Part 1- Prologue and Background

League of Legends is a highly popular multiplayer game where two teams of 5 face off in a match. Each team member has a role, and they can pick over 140 characters (aka champions). There is even esports and prize competitions held for this game.

In this project I am going to utilize the Riot API to scrape data from their database on ranked matches. I am going to gather a match's team composition, position, and the team that won and put it into a SQLite database. Only matches from Diamond rank will be used to limit any data points that may be caused by lack of player skill (such as seen in lower ranks).

Part 2 - Introduction

The data has been collected by various python code to generate lists of over 10k entries. All the data has been put into a SQLite database to read from this notebook.

I am going to utilize machine learning to attempt making an algorithm that can predict a match's outcome based on both team's composition. Ideally we may want an algorithm that may be able to predict match outcome >70% of the time. However, this may be an indication that the game may not be balanced if an outcome can solely be determined by character selection.

Part 3 - Cleaning and Organizing

The data has been gathered and now we need to clean and organize the data. First, each entry is marked by a Match ID; each Match ID row represents a single player's champion and lane and team. We need to organize the same Match ID's into the same row to have each row represent one match.

The positions in league of legends are as follows: Top, Mid, Jungle, ADC, and Support. Each name in a column is the champion selected for that role.

We have 2004 matches to analyze in our data set.

Part 4 - Exploration

Now that the data has been organized, we can begin exploring the data before attempting to make our algorithm.

First, lets see how many unique entries we have in each lane.

With each role we near ~90 unique entries. This will be problematic for our algorithm as we would need to convert each text name into a unique identifier number for the algorithm to read.

This phenomenon is known as "The Curse of Dimensionality". As the number of unique dimensions increase (Unique Champions per lane), the number of data points needed for good performance increases exponentionally. As a result, our model may not perform well with reading new data.

To explore this, we will go ahead and organize this original data into a training and test set. We can compare the algorithms made using this data.

As we explore the data, we run into another issue as well. In League of Legends, one team may pick a champion based on the other team's champion pick. This is known in the game as "Counter Picking". Ignoring player skill, one champion may outplay the other based on the champion's kit.
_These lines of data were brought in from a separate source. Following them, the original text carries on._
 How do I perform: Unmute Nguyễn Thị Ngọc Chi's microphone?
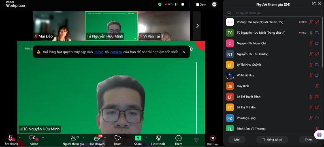pyautogui.click(x=311, y=43)
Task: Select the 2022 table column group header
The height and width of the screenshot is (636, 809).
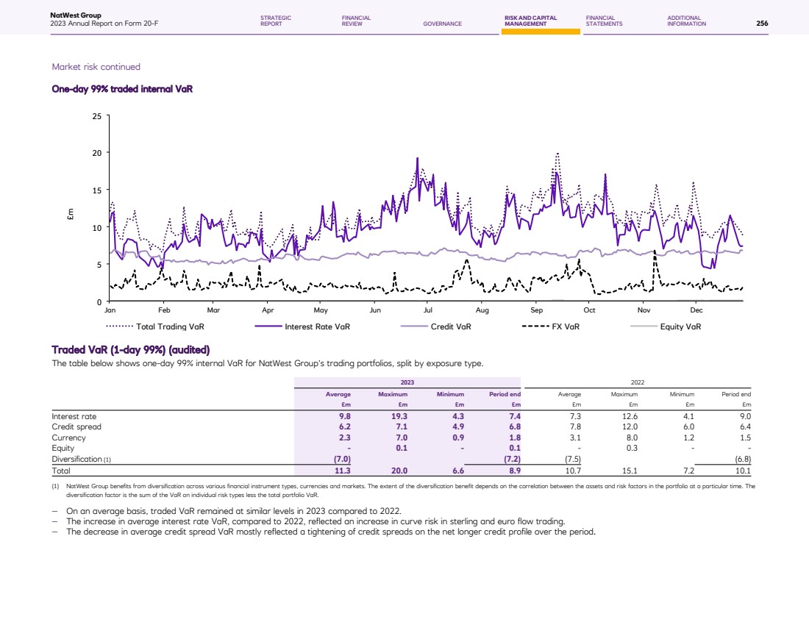Action: pos(637,382)
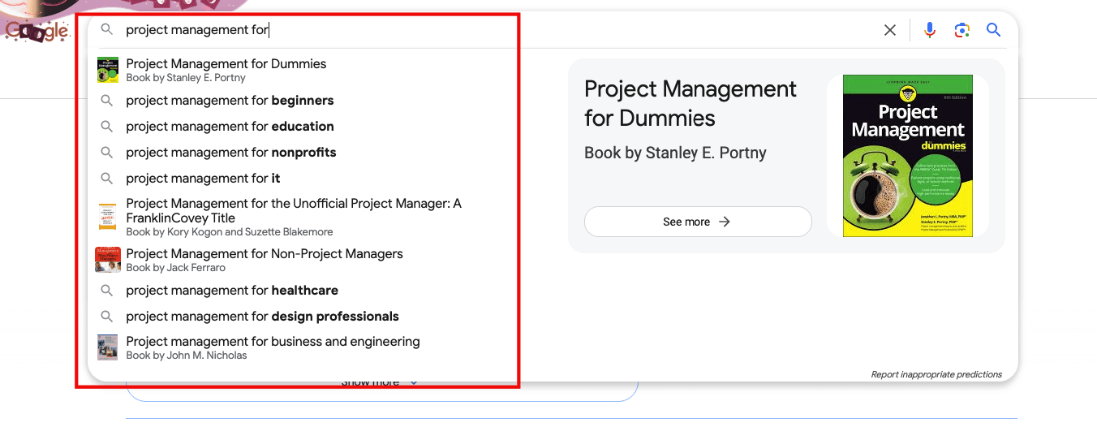
Task: Click the Unofficial Project Manager book icon
Action: pos(107,218)
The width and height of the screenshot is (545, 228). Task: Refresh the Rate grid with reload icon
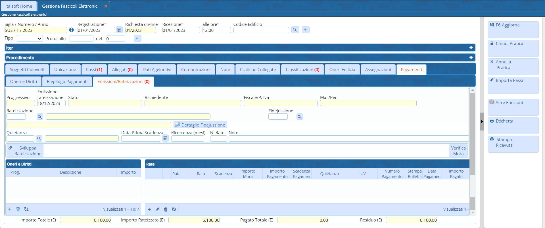pyautogui.click(x=174, y=209)
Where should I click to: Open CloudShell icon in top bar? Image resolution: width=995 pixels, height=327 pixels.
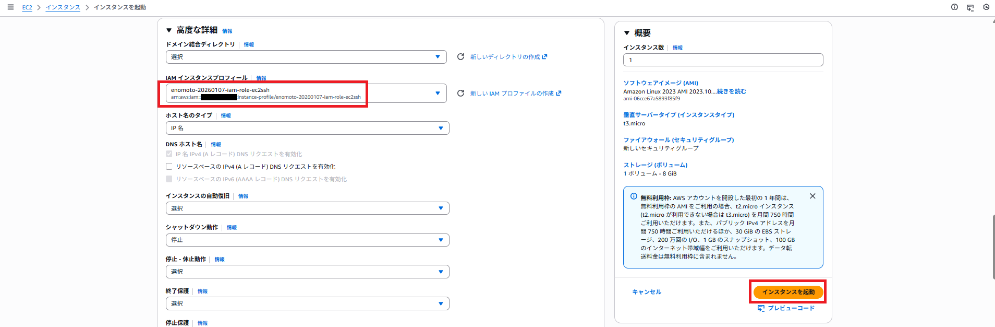coord(970,7)
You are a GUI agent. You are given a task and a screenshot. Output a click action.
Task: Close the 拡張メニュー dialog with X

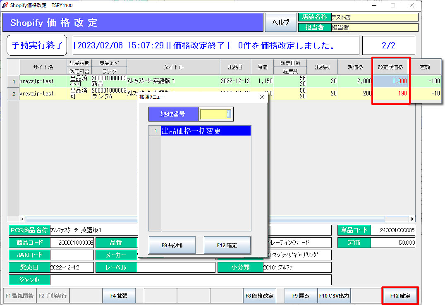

We will need to change our dataframe once more to account for this. This time we will focus on the winning outcome of blue team as the predictor variable. Our algorithm will predict whether blue team wins based on a match composition.

In preparation for constructing the machine learning algorithm, we will generate a cleaned dataset where we reduce the amount of unique entries in each lane, hence decreasing dimentionality.

Through exploration, we notice there are many champions only selected one or twice per role compared to over 20 times. We will label champions picked 15 times or less as "Uncommon" champions picked. The code will count an entry for each time a champion is selected in the role, and then label it as uncommon if they do not exceed 15 picks in the match list.

As we can see from the output below, we reduced the amount of champions as many as 60%.

Part 5 - Algorithm Construction

Since we are working with categorical variables as input and as predictor, we will use a confusion matrix to output our results.

We will output the accuracy for the training set (What the model learns from), and the validation set (What the model preforms seeing new data).

Key-

Onehot encoding is a technique to take categorical data (Like names of each champion) and encode them to a specific numeric variable. This allows our algorithm to read the data point and use for predictions.

Output of Algorithms

We will use a Random Forest Classifier and a xgboost classifer as our algorithms.

As we can see on both models, we get similar results of 50% accuracy on the validation.

Does this mean our model can only predict accurately 50% of the time? Or do we still have issues with dimentionality?

We will attempt to improve our models with a few ways. First, we will implement K-Fold Cross Validation. This will help ensure our model utilizes as much training data as it can.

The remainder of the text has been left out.